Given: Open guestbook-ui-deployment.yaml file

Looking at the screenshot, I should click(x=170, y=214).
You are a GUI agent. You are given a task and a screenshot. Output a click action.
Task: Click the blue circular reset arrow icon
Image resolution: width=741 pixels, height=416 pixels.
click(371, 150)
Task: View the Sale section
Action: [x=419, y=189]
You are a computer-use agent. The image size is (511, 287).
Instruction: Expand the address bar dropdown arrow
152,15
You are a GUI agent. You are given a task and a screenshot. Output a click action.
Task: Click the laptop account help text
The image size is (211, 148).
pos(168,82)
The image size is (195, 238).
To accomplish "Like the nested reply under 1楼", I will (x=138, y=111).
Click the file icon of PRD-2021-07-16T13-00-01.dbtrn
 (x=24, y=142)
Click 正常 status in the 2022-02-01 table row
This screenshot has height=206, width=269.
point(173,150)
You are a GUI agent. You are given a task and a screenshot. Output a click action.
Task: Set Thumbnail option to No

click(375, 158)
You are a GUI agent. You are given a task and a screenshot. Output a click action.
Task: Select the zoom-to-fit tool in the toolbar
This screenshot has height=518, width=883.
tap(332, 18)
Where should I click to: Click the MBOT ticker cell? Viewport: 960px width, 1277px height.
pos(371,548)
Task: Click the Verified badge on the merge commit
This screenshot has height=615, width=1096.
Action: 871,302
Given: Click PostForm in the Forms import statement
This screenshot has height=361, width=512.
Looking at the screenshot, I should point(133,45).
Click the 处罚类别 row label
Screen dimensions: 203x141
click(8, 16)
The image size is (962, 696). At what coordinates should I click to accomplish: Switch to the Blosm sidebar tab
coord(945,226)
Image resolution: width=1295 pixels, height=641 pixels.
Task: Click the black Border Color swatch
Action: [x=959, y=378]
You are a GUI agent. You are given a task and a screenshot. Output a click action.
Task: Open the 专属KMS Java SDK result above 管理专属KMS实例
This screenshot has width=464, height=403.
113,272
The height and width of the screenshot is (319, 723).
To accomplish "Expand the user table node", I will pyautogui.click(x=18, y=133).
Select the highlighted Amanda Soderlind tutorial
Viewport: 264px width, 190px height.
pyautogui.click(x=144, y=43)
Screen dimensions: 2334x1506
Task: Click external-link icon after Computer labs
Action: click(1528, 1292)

··········

◆ PROBLEM TO WORK ON ◆
Filter the lines above, keeping and copying those that contain "Select".

◆ EXERCISE OUTPUT ◆
Task: Select the zoom-to-fit tool in the toolbar
Select the highlighted Amanda Soderlind tutorial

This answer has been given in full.